Exercise directions: Can you turn the material below into a numbered list with one item per line, leaving out blank lines and pictures?

— Start Provided data —

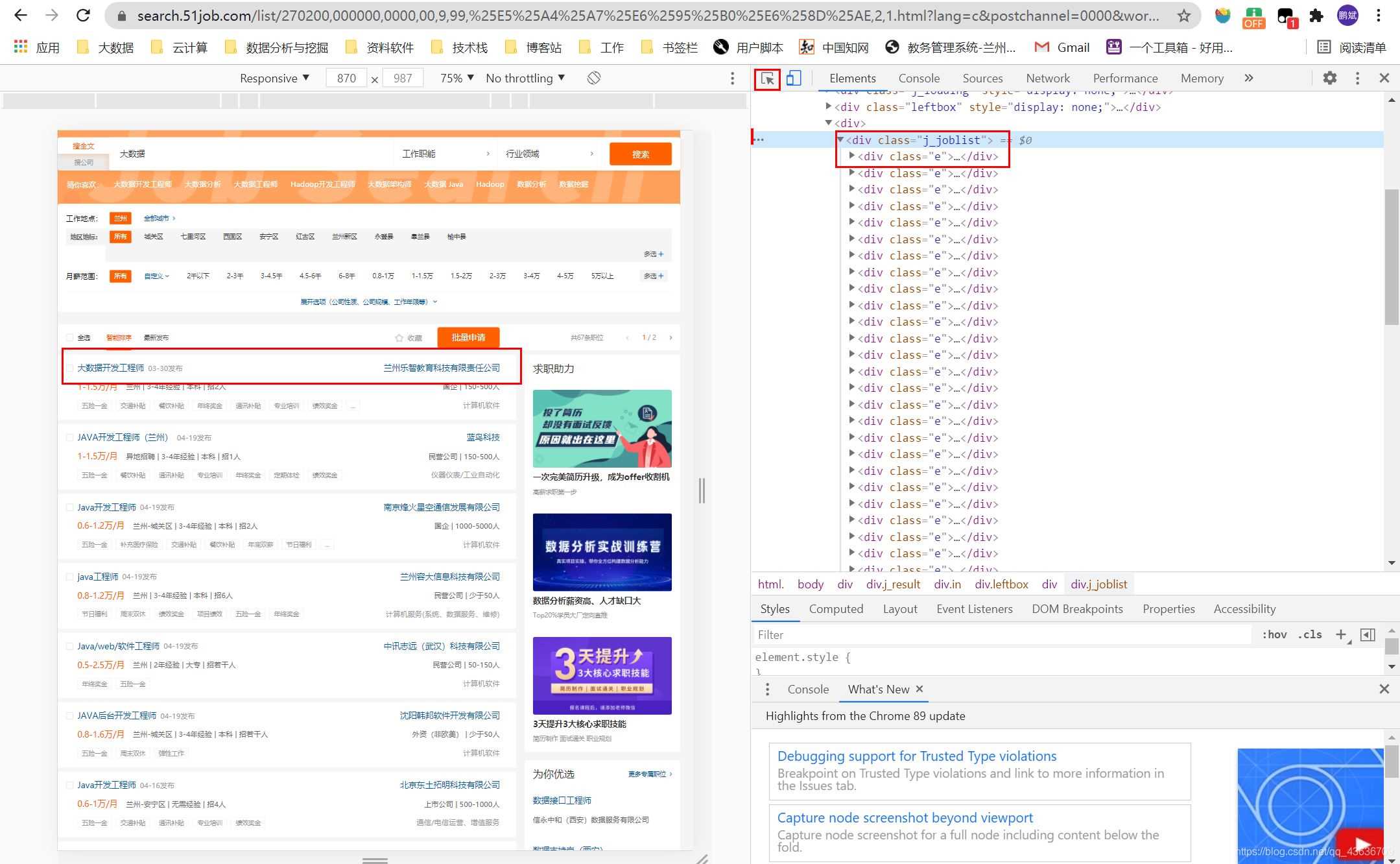Activate the inspect element picker icon
The height and width of the screenshot is (864, 1400).
pyautogui.click(x=767, y=78)
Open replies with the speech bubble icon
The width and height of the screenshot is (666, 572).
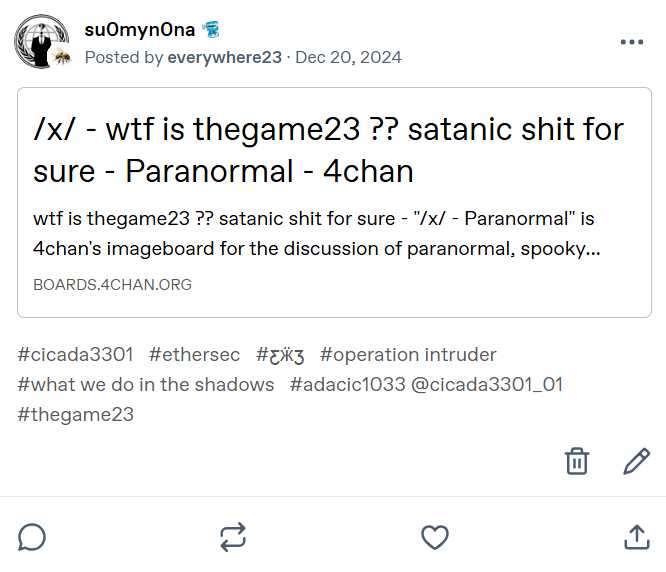[32, 538]
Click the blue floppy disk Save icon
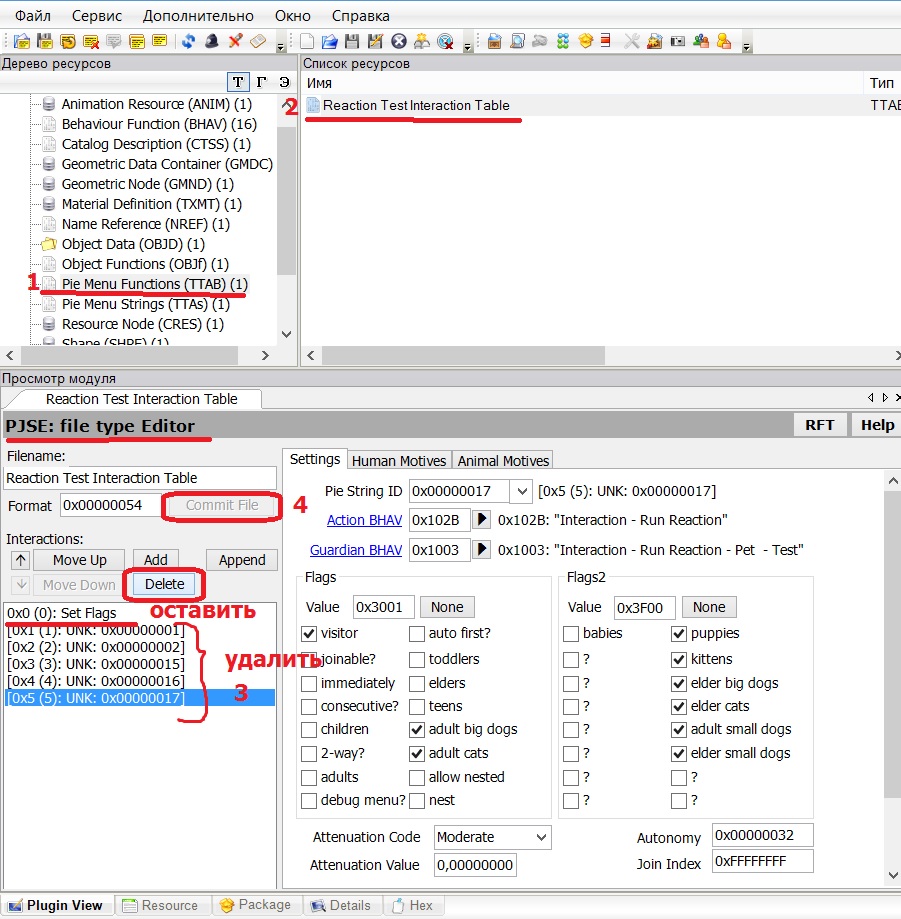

— End Provided data —

Result for this exercise:
1. Activate the inspect element picker icon
2. The height and width of the screenshot is (864, 1400).
3. pyautogui.click(x=767, y=78)
4. Open replies with the speech bubble icon
5. The width and height of the screenshot is (666, 572).
6. [32, 538]
7. Click the blue floppy disk Save icon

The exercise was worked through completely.